Archbishop John Dew
One of the new Lenten Prefaces we will hear in the new Missal just implemented, prays, ‘You have given your children a sacred time for the renewing and purifying of their hearts – so that they may deal with the things of this passing world and hold rather to the things that endure.’
Do we see Lent as a ‘hard time’?
The Caritas Lenten theme places before us the challenge of these 40 days. Through our baptism we are called and empowered to be children of God and full members of the Church at the service God’s mission in the world.
Another of the Lenten Prefaces says we recognise that by God’s gracious gift each year we await the celebration of Easter ‘with the joy of minds made pure … more eagerly intent on prayer and on the works of charity’.
We don’t always think of Lent as a time of joy, yet this is what it can be if we are aware of it as the gracious gift of God.
Lent is a time to be more eagerly intent on prayer. Each day of Lent, the church offers us a feast of scripture readings that can sustain us throughout the day.
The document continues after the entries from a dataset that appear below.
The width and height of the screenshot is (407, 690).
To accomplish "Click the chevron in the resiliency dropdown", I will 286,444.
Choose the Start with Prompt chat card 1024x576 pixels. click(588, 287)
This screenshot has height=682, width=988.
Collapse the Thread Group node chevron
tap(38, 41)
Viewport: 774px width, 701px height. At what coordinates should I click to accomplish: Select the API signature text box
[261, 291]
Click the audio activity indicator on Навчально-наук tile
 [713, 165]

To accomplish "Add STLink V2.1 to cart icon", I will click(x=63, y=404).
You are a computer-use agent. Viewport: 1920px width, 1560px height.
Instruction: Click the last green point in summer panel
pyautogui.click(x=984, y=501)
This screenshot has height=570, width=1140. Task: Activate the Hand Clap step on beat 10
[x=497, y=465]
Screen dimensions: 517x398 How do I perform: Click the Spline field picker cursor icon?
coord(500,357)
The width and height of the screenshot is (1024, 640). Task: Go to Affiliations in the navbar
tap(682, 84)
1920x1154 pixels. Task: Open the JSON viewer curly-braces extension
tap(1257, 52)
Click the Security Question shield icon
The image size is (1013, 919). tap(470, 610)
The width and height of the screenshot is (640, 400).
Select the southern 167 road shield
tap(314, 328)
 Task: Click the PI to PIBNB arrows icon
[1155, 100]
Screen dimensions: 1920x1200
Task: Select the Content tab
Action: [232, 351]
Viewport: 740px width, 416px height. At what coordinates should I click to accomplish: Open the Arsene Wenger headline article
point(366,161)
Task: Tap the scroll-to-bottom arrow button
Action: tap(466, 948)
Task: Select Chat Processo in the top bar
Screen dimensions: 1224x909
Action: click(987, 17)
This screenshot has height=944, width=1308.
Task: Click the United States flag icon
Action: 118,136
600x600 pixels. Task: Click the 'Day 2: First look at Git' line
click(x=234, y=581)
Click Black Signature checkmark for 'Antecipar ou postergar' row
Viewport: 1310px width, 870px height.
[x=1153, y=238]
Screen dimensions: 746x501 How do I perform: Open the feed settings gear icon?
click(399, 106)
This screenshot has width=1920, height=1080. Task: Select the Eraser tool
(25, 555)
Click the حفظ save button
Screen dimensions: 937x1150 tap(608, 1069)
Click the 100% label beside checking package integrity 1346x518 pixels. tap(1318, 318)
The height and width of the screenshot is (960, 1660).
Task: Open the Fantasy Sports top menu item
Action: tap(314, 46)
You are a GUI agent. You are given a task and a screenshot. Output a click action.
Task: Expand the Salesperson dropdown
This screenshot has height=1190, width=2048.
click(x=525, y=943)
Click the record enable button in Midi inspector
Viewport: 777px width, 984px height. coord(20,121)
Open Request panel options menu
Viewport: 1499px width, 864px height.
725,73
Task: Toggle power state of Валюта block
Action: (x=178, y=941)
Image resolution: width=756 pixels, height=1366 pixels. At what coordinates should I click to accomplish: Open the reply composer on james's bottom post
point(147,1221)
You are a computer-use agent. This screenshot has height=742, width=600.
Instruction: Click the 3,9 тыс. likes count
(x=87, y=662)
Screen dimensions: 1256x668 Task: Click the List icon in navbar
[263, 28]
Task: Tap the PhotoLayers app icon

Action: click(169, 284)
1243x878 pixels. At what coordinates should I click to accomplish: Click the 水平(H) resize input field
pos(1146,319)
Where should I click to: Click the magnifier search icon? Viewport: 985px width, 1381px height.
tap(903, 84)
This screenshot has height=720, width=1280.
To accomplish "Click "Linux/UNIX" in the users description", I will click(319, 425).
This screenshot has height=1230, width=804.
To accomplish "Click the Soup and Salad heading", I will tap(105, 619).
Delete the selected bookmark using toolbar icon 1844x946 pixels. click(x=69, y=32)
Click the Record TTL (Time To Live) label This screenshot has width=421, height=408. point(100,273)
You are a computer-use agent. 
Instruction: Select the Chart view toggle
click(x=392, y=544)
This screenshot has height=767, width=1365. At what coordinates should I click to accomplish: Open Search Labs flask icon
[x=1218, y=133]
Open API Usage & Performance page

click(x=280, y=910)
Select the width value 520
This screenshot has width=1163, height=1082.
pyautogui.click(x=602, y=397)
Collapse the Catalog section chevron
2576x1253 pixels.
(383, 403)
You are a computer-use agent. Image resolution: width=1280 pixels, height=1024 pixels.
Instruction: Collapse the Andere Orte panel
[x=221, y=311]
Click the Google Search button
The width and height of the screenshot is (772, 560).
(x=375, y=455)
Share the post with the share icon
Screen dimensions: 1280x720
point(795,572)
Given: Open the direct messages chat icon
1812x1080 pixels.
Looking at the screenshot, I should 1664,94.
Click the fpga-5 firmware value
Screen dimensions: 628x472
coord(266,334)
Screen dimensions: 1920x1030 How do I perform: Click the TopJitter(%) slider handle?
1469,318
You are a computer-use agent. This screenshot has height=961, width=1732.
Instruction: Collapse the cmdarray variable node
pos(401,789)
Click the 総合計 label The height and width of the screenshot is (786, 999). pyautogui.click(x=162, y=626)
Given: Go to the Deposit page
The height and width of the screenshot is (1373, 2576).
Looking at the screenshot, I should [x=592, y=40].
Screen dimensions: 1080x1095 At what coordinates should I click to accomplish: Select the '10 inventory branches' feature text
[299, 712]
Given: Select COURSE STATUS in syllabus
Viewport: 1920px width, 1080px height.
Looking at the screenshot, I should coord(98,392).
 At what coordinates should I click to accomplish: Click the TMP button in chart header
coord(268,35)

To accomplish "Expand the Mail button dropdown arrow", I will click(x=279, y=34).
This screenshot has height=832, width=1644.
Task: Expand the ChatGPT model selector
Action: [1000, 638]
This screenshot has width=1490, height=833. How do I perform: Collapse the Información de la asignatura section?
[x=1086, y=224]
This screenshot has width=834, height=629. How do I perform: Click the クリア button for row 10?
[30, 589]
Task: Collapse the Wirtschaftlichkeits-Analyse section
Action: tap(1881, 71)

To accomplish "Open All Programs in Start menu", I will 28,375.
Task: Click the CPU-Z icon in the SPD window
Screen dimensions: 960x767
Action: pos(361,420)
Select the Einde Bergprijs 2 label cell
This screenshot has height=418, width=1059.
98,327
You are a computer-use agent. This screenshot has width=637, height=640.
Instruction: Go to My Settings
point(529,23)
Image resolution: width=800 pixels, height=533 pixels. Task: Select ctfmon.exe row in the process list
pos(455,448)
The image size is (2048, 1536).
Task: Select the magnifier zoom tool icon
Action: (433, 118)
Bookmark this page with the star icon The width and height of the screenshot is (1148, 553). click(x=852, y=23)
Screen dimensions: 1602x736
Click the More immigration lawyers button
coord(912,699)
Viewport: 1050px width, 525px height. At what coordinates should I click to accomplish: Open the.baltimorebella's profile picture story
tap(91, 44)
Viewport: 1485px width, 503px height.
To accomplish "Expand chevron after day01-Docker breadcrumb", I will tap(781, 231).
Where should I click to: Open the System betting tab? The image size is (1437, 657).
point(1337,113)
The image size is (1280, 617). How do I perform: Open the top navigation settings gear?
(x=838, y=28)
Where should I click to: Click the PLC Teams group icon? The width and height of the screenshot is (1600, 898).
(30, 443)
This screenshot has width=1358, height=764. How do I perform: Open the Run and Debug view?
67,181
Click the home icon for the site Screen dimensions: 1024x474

Last year, the New Zealand Bishops printed a small flyer on lectio divina which gives a plan for reading, praying and acting on the scriptures. You might like to build this into your Lenten programme – even 15 minutes a day alone or in community.
To act with a generous heart is to let our hearts and lives be touched, confirmed and challenged by the scriptures, to respond to the call to live Christ’s presence today.
The Caritas Lenten reflection programme looks at the gospel for each Sunday of Lent through the lives of some of New Zealand’s saints (most not yet canonised) including St Mary of the Cross MacKillop, Bishop Mariu, Suzanne Aubert, Fr John Curnow, Whina Cooper, Fr Francis Douglas. They prayed and lived these gospels, and acted on them with generous hearts.
The Classroom Prayers, printed this year for the first time, can bring each Sunday’s gospel to children and young people in a creative way. Adults are allowed to pray them too!
Lent is also a time to be more eagerly intent on the works of charity. To be intent on something is to focus our energies on it, to seek after it. What are the works of charity you have chosen for your Lenten intention?
The bishops’ Lenten appeal places some of these before us: a mission of health and hope in the Holy Land, developmental projects in Fiji and Kenya, as well as leadership formation of young people in New Zealand and ongoing support in the rebuilding of people’s lives in Christchurch.
There are other ways we can act generously in works of charity, perhaps closer to home: a new migrant in need of help with language study, the family struggling to pay school fees, the local food bank in search of volunteers.
The Caritas Lenten theme, ‘Called by faith to act with generous hearts’ is taken from the final address of Pope Benedict XVI at the Caritas General Assembly in Rome in 2011. He spoke of the call to conversion, to acceptance of personal responsibility for the common good, of generously giving of one’s best, especially for those in the greatest need.
Such generosity can only come from generously listening to the Word of God, and taking it to heart.